June 24, 2017.
Was it over already?
The fun? The friendship? Socialization?
I went out of the wall and got hurt real quick and now I ensconced myself back inside that wall again. Refusing to get out again.
Have I make a fucking mistake again? I’m figuratively burying my head in my hands in mixed exasperation and shame.
I can’t even bring it up. I can’t type the details or I’d go rambling like mad, and it’s nicer to just spit it out to let go of the steam or whatever.
I feel too tired and lazy to get out. Even if I just have to just fucking sit on the family car, a few hours of socialization, heck they’re just with family members but I still don’t wanna.

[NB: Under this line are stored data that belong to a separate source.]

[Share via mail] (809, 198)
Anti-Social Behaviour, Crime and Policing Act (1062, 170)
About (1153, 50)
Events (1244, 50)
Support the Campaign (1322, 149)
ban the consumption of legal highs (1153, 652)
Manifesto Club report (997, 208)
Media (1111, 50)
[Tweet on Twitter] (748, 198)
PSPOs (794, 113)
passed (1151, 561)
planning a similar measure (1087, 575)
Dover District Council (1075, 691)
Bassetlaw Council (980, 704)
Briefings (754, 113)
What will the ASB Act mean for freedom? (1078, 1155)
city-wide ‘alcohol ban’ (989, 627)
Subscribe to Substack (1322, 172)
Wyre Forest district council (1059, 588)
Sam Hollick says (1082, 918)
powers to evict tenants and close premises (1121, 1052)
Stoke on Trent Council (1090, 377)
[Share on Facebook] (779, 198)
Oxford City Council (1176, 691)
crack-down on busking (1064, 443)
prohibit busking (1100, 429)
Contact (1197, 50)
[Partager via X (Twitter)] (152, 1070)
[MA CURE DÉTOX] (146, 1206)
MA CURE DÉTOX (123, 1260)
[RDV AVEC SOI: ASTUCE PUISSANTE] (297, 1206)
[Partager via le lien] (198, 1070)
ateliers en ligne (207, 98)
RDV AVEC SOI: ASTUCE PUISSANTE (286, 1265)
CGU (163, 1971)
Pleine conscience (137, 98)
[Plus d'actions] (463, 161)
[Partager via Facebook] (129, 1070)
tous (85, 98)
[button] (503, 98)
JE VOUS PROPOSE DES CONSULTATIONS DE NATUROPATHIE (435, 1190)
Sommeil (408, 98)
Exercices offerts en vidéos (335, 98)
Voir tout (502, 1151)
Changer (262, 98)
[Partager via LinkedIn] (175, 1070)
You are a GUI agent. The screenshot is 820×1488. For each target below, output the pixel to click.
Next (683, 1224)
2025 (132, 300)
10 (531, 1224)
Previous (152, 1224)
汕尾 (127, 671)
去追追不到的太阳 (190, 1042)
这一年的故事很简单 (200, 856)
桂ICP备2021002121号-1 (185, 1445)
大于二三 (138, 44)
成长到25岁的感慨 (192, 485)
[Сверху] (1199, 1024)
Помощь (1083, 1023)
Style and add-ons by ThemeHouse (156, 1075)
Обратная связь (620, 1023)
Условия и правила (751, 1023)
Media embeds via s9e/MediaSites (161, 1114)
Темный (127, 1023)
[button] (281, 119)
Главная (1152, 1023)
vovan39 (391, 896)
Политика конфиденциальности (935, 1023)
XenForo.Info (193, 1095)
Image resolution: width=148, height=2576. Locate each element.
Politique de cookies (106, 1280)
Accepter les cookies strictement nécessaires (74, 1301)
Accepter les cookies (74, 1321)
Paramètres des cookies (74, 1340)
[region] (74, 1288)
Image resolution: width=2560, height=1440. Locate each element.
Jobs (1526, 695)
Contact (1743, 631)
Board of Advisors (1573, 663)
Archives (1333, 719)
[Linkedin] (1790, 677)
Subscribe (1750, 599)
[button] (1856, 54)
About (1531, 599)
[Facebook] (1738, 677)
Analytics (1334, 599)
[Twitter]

I’m spiraling down the well. I knew. I know. I will.
I’ve cut ties again. I see them and I feel sad or angry or envious.
I’m just wondering how long would it take for me to waste away.
I’m nearing thirty. Well, two and a half years, to be exact.
I’m giving up hope of finding like-minded friends.
I’m giving up trust that I’d find that “zing” with someone.
I’m giving up my old dreams and just trudge on my current path in my career.
I’m just letting them go, letting them flow. Let the torrent of tears wash away everything that so far has only given me pain, until it erode my heart. My heart eroded. My mind washed clean.
I long for the day I’m an empty shell. But fuck it you’ll never know because my persona is so well-fucking-built you’ll never know until you see my eyes and I don’t know if you can peep at something or anything there.
This fucking cycle doesn’t seem to end, does it? I do hope it wear me out eventually.
Can someone really die early with a grievous heartache?
Would I even qualify, this coward who cowers at a paper cut?
This is a drag.
I hope that tiny white furball we adopted grows so fast I could hug him for real after two weeks. This one had made me happy so far.